Lors de l’examen de la dernière loi de finances, le budget de la justice a effectivement connu une hausse de 8 %, soit 1,7 milliard d’euros, pour un total de 8,19 milliards d’euros. « Historique » avait qualifié Éric Dupond-Moretti. « Essentiellement centrée sur la pénitentiaire », tempère Jean-Pierre Sueur, qui milite pour une loi de programmation sur 10 ans.

« On comprend que la justice soit découragée et que ce quinquennat aura été pour elle qu’une occasion manquée »

Ces quatre dernières années, de nombreuses réformes touchant de près ou de loin l’institution ont succédé à cette loi de programmation : un projet de loi et deux propositions de loi sur les violences conjugales, la proposition de loi du Sénat sur les crimes sexuels sur mineurs reprise par l’exécutif ou encore la réforme de la justice pénale des mineurs qui entrera en vigueur en septembre… N’oublions pas non plus les textes en cours d’examen par le Parlement ou en préparation, comme le projet de loi antiterroriste et le projet de loi visant à réformer l’irresponsabilité pénale actuellement examiné par le Conseil d’Etat.

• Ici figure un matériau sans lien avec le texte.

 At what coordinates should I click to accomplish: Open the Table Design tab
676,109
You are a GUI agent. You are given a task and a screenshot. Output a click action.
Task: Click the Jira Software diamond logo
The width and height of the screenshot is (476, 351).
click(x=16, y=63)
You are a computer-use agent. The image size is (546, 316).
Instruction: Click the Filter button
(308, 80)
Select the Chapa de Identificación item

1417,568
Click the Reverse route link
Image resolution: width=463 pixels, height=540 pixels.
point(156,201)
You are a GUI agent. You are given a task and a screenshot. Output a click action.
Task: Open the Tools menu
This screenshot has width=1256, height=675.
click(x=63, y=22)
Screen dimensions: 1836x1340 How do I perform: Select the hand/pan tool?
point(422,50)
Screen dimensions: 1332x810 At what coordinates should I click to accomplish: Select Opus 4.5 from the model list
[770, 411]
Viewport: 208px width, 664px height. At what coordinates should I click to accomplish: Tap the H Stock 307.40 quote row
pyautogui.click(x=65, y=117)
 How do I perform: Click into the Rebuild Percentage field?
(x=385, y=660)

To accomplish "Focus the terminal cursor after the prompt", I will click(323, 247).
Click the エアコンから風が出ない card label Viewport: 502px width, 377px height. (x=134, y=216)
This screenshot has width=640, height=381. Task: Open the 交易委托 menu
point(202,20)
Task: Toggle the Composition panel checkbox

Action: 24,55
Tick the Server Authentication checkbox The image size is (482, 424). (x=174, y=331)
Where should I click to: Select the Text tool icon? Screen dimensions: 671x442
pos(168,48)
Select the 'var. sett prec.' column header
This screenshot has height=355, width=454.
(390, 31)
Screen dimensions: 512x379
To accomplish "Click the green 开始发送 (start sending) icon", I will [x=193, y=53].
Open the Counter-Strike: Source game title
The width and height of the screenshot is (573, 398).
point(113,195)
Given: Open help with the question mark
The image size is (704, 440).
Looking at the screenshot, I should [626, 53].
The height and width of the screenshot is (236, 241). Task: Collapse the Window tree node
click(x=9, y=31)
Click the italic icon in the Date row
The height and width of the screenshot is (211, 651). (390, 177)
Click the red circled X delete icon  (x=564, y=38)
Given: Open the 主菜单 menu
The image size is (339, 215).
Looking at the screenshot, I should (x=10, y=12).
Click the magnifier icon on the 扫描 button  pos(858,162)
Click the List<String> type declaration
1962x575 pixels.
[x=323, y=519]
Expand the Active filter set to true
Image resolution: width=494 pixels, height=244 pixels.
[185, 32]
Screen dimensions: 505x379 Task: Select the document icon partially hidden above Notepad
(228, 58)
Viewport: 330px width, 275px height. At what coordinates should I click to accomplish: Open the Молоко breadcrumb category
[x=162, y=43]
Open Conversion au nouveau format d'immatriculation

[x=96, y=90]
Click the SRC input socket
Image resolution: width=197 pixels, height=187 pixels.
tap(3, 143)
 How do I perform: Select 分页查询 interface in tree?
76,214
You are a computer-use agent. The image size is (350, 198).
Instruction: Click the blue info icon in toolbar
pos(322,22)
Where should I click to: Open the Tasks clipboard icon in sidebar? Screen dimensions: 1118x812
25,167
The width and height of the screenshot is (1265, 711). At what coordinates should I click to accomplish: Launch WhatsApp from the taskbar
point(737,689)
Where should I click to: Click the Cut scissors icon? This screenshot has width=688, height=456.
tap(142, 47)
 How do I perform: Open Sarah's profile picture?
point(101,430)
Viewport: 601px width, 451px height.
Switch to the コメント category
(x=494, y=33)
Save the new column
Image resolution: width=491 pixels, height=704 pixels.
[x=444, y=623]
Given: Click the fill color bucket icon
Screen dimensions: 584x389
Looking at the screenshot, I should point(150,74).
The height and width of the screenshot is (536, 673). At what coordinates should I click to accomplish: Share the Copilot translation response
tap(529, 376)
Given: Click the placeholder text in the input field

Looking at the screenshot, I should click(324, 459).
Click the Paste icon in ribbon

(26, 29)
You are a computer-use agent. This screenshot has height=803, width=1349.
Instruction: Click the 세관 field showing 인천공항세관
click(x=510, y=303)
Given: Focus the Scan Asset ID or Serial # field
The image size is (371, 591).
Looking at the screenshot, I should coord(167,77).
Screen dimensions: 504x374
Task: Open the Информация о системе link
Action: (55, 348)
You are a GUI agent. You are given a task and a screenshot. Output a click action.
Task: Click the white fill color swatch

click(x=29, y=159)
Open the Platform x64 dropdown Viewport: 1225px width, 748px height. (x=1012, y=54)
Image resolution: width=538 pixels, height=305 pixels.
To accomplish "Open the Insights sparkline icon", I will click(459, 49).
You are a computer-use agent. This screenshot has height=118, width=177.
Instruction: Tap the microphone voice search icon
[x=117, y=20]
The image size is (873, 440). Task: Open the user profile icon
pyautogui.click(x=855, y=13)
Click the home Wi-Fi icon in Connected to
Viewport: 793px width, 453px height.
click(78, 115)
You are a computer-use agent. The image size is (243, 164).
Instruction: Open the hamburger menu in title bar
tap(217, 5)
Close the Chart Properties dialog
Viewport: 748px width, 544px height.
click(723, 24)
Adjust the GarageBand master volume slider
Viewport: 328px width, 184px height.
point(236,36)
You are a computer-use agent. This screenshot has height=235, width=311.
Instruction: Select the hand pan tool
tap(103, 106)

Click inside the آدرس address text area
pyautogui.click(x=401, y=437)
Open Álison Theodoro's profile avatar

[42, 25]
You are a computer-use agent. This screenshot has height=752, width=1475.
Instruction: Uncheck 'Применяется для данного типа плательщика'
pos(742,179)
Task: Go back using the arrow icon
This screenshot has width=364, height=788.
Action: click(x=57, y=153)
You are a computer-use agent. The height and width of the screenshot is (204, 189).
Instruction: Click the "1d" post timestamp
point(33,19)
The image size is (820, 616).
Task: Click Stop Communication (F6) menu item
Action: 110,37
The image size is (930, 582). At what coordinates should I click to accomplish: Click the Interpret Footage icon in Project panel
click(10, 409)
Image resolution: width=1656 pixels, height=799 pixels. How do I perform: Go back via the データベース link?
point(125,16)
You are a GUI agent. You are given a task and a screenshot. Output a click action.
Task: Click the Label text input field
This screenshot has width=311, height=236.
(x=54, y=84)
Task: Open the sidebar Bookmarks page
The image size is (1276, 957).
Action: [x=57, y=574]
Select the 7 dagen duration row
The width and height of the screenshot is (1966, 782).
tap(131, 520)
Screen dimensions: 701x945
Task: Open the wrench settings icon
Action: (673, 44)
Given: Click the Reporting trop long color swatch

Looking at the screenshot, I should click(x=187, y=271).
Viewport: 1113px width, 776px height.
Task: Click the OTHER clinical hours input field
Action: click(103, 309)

« Mais nous n’avons toujours pas réglé le problème de l’aide juridictionnelle, les places de prison, la préparation des détenus à la réinsertion, les délais d’audience, l’amélioration des technologies numériques…. Et je ne mentionne même pas le problème de l’immobilier. Nous avons visité des juridictions où il n’y avait pas de chauffage et des infiltrations d’eau. On comprend que la justice soit découragée et que ce quinquennat aura été pour elle qu’une occasion manquée », souligne Philippe Bas.

« Ce n’est pas un problème d’impulsion. Il y a une volonté politique et les problèmes sont cernés. Mais entre ce qui est annoncé et ce qui est appliqué, il y a un fossé. Si on prend l’exemple des violences conjugales, on sait que certains outils comme le téléphone grave danger ou le bracelet anti rapprochement ne sont pas encore déployés sur tout le territoire. Il y a un manque de moyens humains et matériels et un problème de coordination entre les différentes juridictions, entre la police et la justice », relève Agnès Canayer.

Et quant à l’annonce d’un débat annuel devant le Parlement sur la mise en œuvre de la politique pénale, les sénateurs mettent en garde. « La question est de savoir quel suivi on donnera aux observations des parlementaires ? » s’interroge Nathalie Goulet. « Que le gouvernement rende compte devant le Parlement participe au bon fonctionnement de la démocratie. Après il faudra que le gouvernement apporte du contenu et que cela ne se limite pas à un simple exercice de forme », abonde Agnès Canayer.